In our world of distractions, presenters are always looking for a way to keep their audiences engaged and connect with them on a more visually appealing level. One way to accomplish this is through the use of props.
Props are a tool that, when used correctly, break up the monotony of a talking head and create a visual reinforcement of the content. But not all presenters are comfortable with using props in their presentations. In fact, many shy away from them for fear of seeming cliché or unprofessional.
That’s why we put together 3 tips on what kind of props to use as well as how to use them in your next presentation.
Keep it simple.
The primary reason props can come across as unprofessional or distracting is because the presenter has made them too complicated. The more complex the prop or object lesson, the less focused on your content you will be. Instead, opt for a simple and easy to demonstrate/show prop that does not take a lot of thought in the moment. Remember: this prop is meant to create a visual reference for the audience – not steal the show from you.
Practice prior to presentation day.
I’ll never forget the day I tried to implement an illustration using props in a presentation that I had never practiced. I built up all the excitement and set up the illustration perfectly, only to have the prop fail, leaving me to fumble around trying to cover up the awkward moment. Learn from my mistake, and make sure you practice with your prop before you get to presentation day. The use of the prop should be second nature to you by the time you step in front of an audience. This will ensure that you focus on wowing the crowd rather than covering up an awkward fumble.
Keep it straightforward and relevant.
The use of an illustration must be straightforward and easy for your audience to comprehend without much extra thought. Remember, this is to reinforce your content – not speak for your content. That means when designing your use of props, you must think through the eyes of your audience. Ask yourself: Will they understand this quickly? Will they make the connection I am hoping for? Is this relevant to their daily lives? This last question is key, especially if you are not presenting to an audience of your peers. Your use of props must connect with your audience and not just with you.

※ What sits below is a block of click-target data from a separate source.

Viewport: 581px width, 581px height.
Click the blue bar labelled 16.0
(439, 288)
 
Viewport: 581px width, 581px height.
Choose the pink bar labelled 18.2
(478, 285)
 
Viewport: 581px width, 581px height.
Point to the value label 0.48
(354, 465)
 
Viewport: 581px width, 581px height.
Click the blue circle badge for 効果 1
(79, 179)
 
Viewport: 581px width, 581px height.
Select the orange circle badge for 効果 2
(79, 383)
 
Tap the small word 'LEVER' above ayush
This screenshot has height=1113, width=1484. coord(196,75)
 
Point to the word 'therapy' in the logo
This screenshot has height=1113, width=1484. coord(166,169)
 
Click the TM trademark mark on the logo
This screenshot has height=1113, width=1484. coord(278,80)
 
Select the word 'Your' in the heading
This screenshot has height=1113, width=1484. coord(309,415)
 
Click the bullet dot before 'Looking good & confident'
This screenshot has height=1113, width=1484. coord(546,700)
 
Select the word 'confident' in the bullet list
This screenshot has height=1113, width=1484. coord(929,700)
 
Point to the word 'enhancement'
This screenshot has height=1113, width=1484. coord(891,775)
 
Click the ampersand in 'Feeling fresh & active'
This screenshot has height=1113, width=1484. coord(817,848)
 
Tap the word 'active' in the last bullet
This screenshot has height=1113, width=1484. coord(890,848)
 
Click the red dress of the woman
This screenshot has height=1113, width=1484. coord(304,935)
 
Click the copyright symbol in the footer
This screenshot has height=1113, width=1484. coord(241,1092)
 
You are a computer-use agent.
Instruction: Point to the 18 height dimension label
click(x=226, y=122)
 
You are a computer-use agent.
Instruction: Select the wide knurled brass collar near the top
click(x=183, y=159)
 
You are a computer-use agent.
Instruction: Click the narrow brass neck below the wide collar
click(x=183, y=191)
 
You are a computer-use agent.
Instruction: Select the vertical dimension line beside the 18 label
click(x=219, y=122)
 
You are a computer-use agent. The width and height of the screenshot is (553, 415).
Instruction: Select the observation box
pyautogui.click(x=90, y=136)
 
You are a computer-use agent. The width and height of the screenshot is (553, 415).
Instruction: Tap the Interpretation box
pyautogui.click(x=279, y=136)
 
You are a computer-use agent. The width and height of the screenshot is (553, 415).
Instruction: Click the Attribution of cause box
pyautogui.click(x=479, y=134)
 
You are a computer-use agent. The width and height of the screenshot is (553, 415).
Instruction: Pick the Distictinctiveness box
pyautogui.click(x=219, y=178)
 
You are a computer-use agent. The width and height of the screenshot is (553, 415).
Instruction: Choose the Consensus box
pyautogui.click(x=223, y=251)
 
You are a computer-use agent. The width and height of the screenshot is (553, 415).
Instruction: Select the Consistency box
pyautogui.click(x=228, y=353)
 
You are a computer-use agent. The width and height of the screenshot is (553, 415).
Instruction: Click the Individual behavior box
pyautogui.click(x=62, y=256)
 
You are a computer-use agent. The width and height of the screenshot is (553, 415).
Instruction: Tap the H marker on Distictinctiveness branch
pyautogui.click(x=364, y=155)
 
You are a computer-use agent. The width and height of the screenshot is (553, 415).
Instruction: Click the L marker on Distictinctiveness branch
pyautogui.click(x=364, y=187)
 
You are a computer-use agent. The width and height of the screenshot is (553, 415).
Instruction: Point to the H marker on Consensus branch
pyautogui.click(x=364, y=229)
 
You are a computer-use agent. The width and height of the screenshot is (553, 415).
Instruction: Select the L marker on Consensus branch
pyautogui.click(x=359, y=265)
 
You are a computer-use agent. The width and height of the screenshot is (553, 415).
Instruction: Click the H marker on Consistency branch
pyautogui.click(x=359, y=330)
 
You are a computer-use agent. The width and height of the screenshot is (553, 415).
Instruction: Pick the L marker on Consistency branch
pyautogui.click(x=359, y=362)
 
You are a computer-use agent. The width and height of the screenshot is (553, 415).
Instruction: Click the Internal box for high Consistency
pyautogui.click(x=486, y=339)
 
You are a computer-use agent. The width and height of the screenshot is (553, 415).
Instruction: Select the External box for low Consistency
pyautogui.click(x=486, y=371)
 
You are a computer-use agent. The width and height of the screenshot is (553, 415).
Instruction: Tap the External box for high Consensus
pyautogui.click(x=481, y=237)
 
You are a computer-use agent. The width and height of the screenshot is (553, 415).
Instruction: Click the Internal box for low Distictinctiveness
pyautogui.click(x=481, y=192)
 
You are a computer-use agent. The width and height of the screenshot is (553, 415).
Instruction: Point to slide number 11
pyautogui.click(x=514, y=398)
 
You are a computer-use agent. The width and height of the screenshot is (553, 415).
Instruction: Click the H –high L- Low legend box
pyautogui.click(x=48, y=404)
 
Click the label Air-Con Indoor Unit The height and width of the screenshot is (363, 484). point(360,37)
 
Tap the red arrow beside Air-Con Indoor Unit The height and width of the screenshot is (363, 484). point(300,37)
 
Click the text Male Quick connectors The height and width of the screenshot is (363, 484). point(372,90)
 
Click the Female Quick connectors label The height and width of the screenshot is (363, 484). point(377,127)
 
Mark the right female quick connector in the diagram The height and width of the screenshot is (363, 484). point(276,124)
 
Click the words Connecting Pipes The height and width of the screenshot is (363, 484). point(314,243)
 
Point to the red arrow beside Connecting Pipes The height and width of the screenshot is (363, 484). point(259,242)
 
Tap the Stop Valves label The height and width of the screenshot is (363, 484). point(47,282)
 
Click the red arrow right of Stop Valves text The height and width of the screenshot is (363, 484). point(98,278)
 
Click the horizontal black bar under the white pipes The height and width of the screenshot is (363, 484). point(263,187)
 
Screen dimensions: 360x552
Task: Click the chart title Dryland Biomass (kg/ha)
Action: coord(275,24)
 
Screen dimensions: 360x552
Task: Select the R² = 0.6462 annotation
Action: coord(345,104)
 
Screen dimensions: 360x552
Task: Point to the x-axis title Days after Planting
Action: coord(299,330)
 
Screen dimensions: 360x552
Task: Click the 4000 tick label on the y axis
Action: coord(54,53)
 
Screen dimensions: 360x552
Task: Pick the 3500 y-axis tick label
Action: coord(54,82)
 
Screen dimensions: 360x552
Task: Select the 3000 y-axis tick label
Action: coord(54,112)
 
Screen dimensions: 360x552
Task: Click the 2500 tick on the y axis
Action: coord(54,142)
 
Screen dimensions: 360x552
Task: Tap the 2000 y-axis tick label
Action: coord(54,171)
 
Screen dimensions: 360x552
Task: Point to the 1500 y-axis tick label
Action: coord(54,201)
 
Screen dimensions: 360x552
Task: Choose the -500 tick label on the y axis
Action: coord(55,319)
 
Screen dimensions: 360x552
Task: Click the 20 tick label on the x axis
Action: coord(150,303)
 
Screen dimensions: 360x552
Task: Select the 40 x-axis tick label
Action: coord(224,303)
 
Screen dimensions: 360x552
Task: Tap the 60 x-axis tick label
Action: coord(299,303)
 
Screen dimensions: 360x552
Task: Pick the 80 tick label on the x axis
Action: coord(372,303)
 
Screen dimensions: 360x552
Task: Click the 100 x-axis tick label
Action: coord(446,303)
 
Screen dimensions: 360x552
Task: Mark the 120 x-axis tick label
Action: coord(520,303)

Using props in a presentation is a powerful tool that breaks outside the norm, and when done correctly, leaves your audience feeling like you have gone above and beyond. Not only will they increase the room engagement, but they will create a lasting connection between your content and a visual representation of your content. This will result in reminders of your content when your audience members come across that object in the future. While they could come with a risk if not well thought out, with these three tips you will be well on your way to creating excellent illustrations using simple, relevant props.